How to Deploy NVIDIA Inference Microservices (NIMs) on Vultr
Introduction
NVIDIA NIM (NVIDIA Inference Microservices) is a set of containerized services designed to streamline the deployment of generative AI models across various computing environments. It offers easy-to-use APIs for integrating large language models, image generation, and other AI capabilities into enterprise applications. NIM enables organizations to self-host powerful AI models securely, leveraging NVIDIA's GPU acceleration for high-performance inference.
In this article, you will set up NVIDIA NIM on an A100 Server. You'll learn how to deploy a containerized AI model, specifically the Llama 3 8B Instruct model, and interact with it using simple API calls. These steps will demonstrate leveraging NVIDIA's powerful GPU acceleration for AI inference in a secure, self-hosted environment.
Prerequisites
Before you begin:
Deploy a fresh Ubuntu 22.04 NVIDIA A100 Server on Vultr.
Access the server using SSH as a non-root user with sudo privileges.
Setting up NVIDIA NIM
Explore models in the Model Catalogue.
Choose a model.
Generate an API key to access the model.
Export the API key.
console$ export NGC_API_KEY=<value>
Login to NVIDIA Container Registry to pull the NIM container image.
console$ echo "$NGC_API_KEY" | docker login nvcr.io --username '$oauthtoken' --password-stdin
You should be able to see the login succeeded output.
Export the container image name.
console$ export CONTAINER_NAME=llama3-8b-instruct
Try more models.
Export the NGC image name.
console$ export IMG_NAME="nvcr.io/nim/meta/${CONTAINER_NAME}:1.0.0"
Declare a path to cache downloaded models.
console$ export LOCAL_NIM_CACHE=~/.cache/nim && mkdir -p "$LOCAL_NIM_CACHE"
Allow incoming connections to port
8000
.console$ ufw allow 8000
Start the Docker container.
console$ docker run -it --rm --name=$CONTAINER_NAME \ --runtime=nvidia \ --gpus all \ --shm-size=16GB \ -e NGC_API_KEY \ -v "$LOCAL_NIM_CACHE:/opt/nim/.cache" \ -u $(id -u) \ -p 8000:8000 \ $IMG_NAME
Initially, the container will be downloaded and then the container will run. The download procedure can take upto 10 minutes.
Once the application is running, list the models available for inference.
console$ curl -X GET 'http://<server-ip>:8000/v1/models'
The above command will list the model you mentioned in the container image, the mentioned model will be available for inference.
Infer the model, and send a chat completion request.
console$ curl -X POST "http://<server-ip>:8000/v1/chat/completions" \ -H "accept: application/json" \ -H "Content-Type: application/json" \ -d "{ "model": "meta/llama3-8b-instruct", "messages": [ { "role": "user", "content": "Hello! How are you?" }, { "role": "assistant", "content": "Hi!
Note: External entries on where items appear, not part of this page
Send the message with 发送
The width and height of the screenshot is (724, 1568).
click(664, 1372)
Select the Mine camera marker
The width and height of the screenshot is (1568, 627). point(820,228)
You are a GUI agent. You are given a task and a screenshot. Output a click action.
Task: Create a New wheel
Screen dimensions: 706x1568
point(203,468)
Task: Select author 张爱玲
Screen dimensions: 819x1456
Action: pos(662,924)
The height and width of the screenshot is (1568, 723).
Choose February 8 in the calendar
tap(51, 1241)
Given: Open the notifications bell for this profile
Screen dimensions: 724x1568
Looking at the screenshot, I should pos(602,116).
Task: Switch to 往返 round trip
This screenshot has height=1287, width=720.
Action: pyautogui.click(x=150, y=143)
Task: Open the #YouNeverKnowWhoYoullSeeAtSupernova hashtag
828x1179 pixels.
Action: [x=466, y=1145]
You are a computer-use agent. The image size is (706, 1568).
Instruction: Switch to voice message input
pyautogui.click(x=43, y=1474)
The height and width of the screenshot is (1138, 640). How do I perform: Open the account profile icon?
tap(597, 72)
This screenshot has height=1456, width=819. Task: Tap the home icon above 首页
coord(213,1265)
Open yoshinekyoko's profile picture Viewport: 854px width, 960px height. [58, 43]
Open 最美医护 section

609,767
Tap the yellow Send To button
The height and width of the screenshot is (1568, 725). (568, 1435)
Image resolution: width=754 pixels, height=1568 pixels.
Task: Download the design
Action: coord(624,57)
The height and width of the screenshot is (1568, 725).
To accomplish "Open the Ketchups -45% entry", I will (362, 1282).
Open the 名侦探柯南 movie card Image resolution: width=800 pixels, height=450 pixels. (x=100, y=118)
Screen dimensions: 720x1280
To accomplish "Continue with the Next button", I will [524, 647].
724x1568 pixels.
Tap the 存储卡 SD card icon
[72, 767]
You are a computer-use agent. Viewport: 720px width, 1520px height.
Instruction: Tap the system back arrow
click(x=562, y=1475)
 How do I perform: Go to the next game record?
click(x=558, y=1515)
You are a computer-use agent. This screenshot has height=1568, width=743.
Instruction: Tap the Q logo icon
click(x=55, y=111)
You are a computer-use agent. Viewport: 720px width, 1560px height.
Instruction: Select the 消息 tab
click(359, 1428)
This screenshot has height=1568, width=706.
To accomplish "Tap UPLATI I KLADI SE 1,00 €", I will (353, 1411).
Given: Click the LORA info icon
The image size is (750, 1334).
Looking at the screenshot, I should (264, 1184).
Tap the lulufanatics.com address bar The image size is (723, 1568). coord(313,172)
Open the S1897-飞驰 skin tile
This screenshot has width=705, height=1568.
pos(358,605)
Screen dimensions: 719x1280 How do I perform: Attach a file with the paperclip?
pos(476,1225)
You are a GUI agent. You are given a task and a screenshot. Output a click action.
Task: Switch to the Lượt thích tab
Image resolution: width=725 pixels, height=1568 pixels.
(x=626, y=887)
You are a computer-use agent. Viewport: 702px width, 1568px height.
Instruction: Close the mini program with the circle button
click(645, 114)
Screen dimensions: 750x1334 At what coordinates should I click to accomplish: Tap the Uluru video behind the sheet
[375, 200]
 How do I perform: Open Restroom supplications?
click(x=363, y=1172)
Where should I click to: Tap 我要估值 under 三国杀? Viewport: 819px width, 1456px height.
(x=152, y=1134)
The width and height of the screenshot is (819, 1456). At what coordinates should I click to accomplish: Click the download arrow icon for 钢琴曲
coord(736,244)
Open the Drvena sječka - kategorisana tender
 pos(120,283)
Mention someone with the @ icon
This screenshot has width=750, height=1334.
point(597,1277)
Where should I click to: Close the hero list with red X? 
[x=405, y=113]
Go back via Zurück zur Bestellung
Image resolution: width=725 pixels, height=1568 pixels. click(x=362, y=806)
I am quite well, how can I help you today?" }, { "role": "user", "content": "Can you write me a song?" } ], "max_tokens": 32 }"
More Applications of NIMS
Enterprise Chatbot Development: NVIDIA NIM can be used to deploy Large Language Models for creating advanced customer service chatbots. These chatbots could handle complex queries, provide detailed product information, and offer personalized recommendations, all while running on the company's own secure infrastructure. This would allow businesses to maintain control over their data while leveraging powerful AI capabilities.
Financial Fraud Detection: Banks or financial institutions could implement NVIDIA NIM to host machine learning models that analyze transaction patterns in real time to detect potential fraud. This would allow them to process large volumes of data quickly while keeping sensitive financial information within their own infrastructure.
Automated Code Review and Assistance: Software development firms implement NVIDIA NIM to host coding assistant models. The AI models could be integrated into the development workflow to provide real-time code suggestions, identify potential bugs, and even generate unit tests. By self-hosting the models, companies can ensure that their proprietary code never leaves their secure environment while still benefiting from AI-powered development tools.
Conclusion
By following this article, you've successfully set up NVIDIA NIM on your A100 Server and deployed a large language model. You've learned how to start the Docker service, authenticate with NGC, run the NIM container, and make inference requests to the model. This setup provides a foundation for integrating advanced AI capabilities into your applications while maintaining control over your infrastructure and data.